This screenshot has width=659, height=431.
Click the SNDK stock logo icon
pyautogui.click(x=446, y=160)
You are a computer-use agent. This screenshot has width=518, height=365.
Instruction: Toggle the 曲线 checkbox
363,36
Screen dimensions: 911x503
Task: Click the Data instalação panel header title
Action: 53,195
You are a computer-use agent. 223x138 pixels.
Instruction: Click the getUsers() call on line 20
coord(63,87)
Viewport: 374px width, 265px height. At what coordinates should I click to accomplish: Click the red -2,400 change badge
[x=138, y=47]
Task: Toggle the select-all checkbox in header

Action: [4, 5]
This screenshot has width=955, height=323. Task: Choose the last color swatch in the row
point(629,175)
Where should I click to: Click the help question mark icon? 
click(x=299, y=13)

------------------------------------------------------------------------

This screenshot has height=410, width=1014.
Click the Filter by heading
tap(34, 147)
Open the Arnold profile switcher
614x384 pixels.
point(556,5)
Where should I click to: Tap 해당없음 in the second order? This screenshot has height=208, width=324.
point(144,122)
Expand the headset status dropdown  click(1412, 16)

------------------------------------------------------------------------

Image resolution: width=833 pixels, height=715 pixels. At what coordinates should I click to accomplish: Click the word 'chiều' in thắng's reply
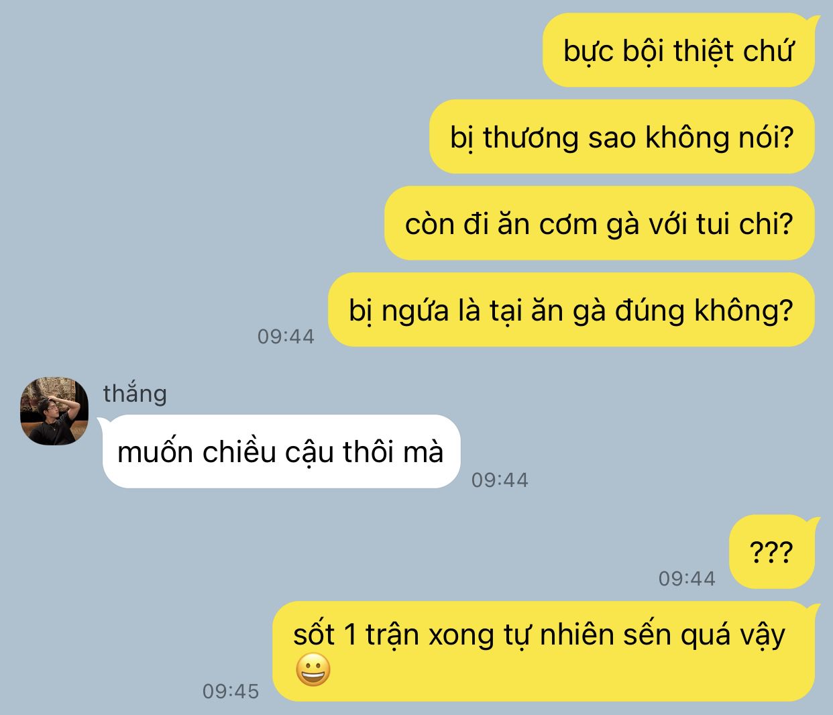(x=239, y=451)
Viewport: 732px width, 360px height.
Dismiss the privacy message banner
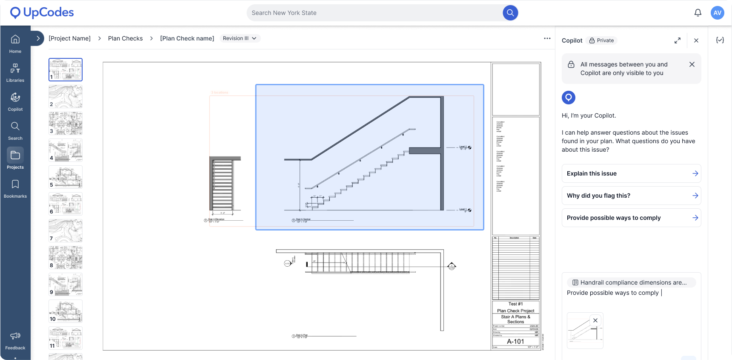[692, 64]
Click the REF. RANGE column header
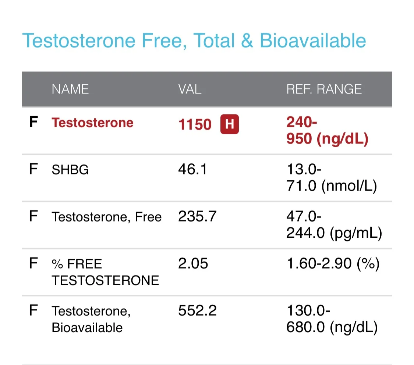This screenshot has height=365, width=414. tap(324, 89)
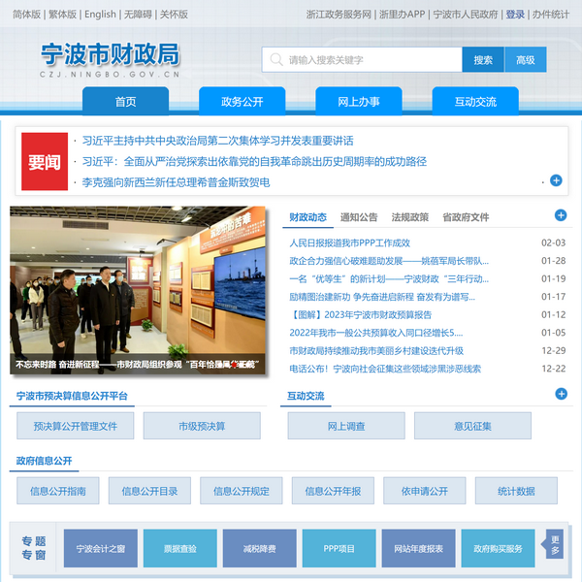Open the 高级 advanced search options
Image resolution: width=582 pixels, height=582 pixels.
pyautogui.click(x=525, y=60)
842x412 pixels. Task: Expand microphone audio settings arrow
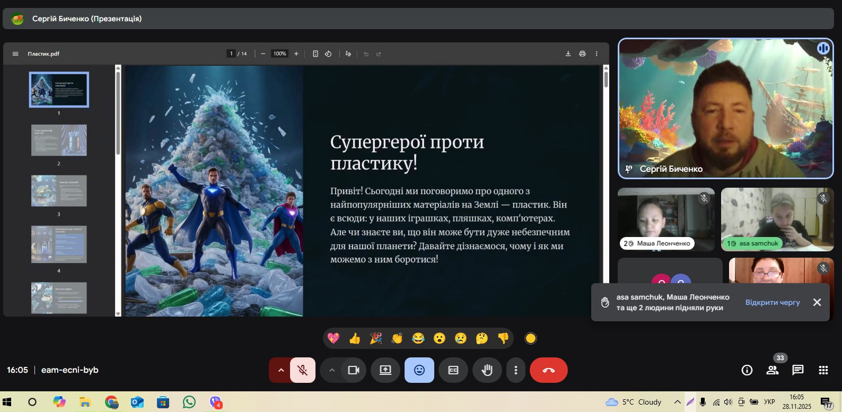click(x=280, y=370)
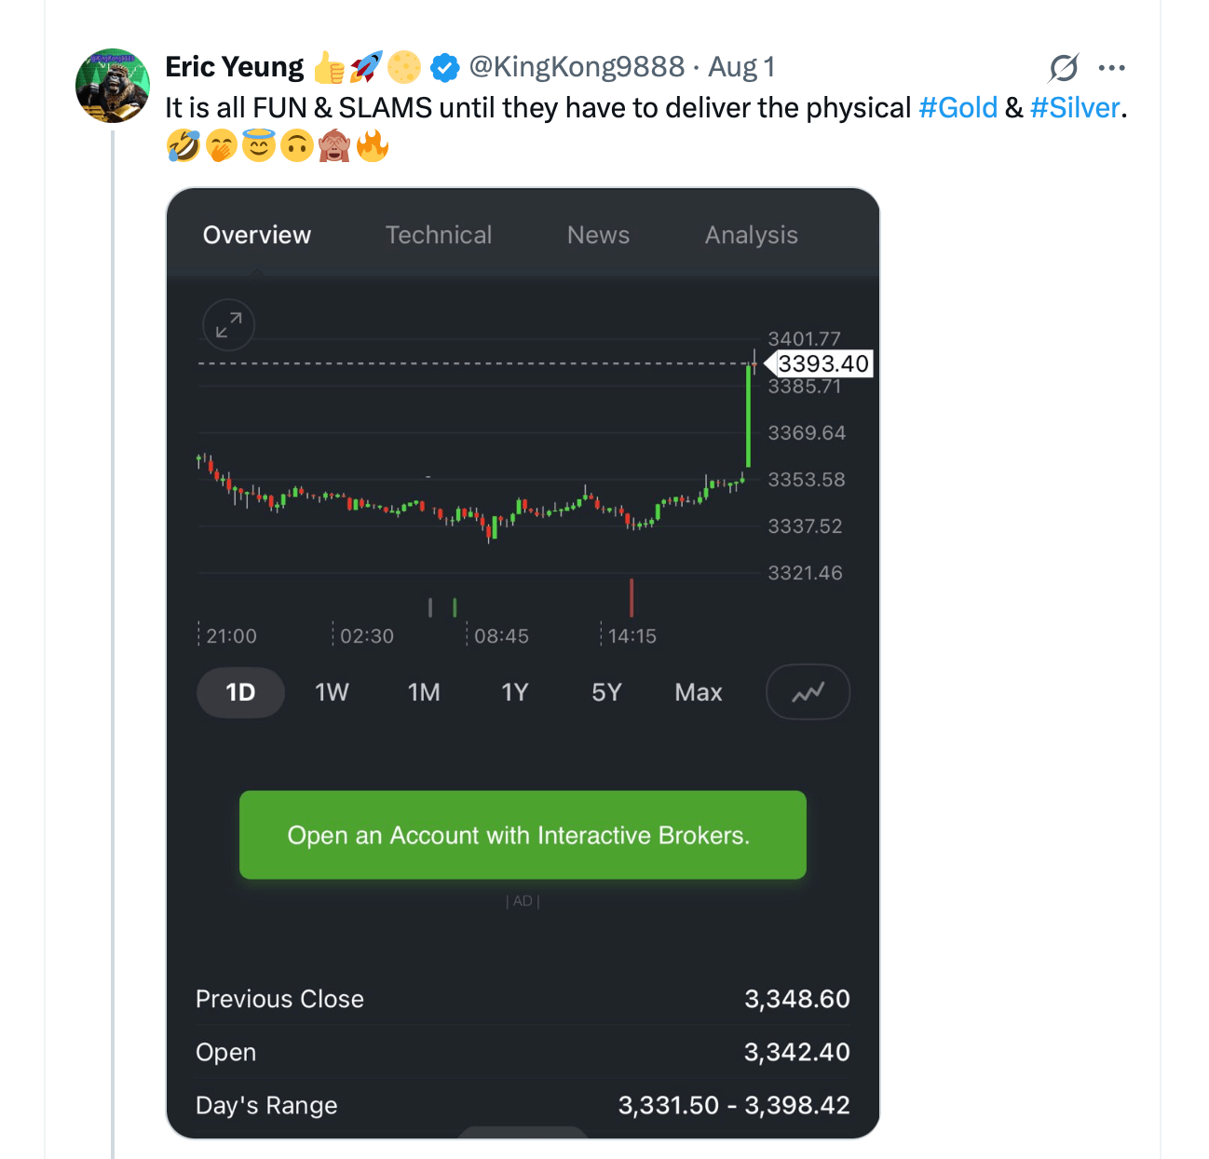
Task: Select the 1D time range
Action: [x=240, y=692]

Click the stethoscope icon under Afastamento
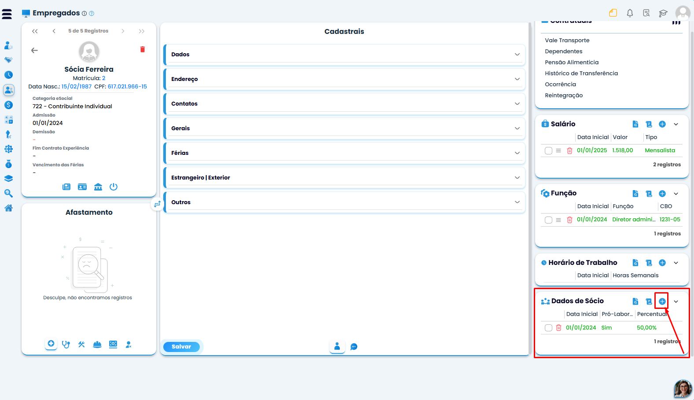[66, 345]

------------------------------------------------------------------------

TASK TO CARRY OUT:
Copy every line of the material above in which the word "computer" appears.

WRITTEN ANSWER:
You are a computer-use agent. This screenshot has width=518, height=365.
You are a computer-use agent. 223x138 pixels.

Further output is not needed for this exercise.